Prinzipiell habe man für die "Ausnahmesituation" in der Türkei nach dem gescheiterten Putschversuch im Juli durchaus Verständnis, so Kanzlersprecher Schwarz. In ihrer Krisensituation muss sich die Türkei jedoch einen Vergleich mit dem vom islamistischen Terror heimgesuchten Frankreich gefallen lassen: "Aus irgendeinem Grund werden in Frankreich trotz des Terrors keine Journalisten und Oppositionspolitiker verhaftet, sondern man versucht gemeinsam, weitere Anschläge zu verhindern." Was hingegen in der Türkei passiere, würde in Summe "nicht gerade ein erquickliches Bild" abgeben.

Österreich nicht alleine?

Bezüglich des Streits um die Beitrittsverhandlungen mit der Türkei gelte es, sich an den Fakten zu orientieren, sagt Schwarz. Würde man sich die Geschichte der Beitrittsverhandlungen ansehen, so hätten diese meist mit einem positiven Ergebnis geendet - "außer ein Staat, siehe Norwegen, hat den Beitritt von sich aus abgelehnt".

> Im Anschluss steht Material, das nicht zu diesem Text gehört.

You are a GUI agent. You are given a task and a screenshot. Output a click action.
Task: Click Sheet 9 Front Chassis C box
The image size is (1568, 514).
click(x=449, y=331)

Statt die Beitrittsverhandlungen weiterzuführen, will der Kanzler mit der Türkei bald über andere Formen der Zusammenarbeit reden. Man müsse einen "Weg der Kooperation in der Wirtschafts-, Sicherheits- und Migrationspolitik festlegen", der von "Realitätssinn" getragen sei, so Kern. Gerade in der Wirtschaftspolitik, ergänzt Schwarz, würde sich eine solche Vereinbarung nicht stark vom entsprechenden Kapitel bei den Beitrittsverhandlungen unterscheiden: "Die Türkei wird ein wichtiger Partner bleiben".

Die Kritik von EU-Kommissionspräsident Jean-Claude Juncker an Kern, wonach man mit der Türkei verhandeln müsse, diese aber ohnehin nicht beitreten werde, wies der Kanzler am Montag zurück. An der Fiktion eines möglichen Türkei-Beitritts festzuhalten, würde zu einem Glaubwürdigkeitsverlust führen, so Kern.

Mit dem Wunsch, über alternative Türkei-Abkommen zu diskutieren, stehe man EU-weit auch nicht alleine da, ist aus dem Kanzleramt zu hören. Von einem fertigen Konzept sei man zwar noch weit entfernt, man habe aber durchaus auch Zustimmung zu Kerns Vorstoß erhalten.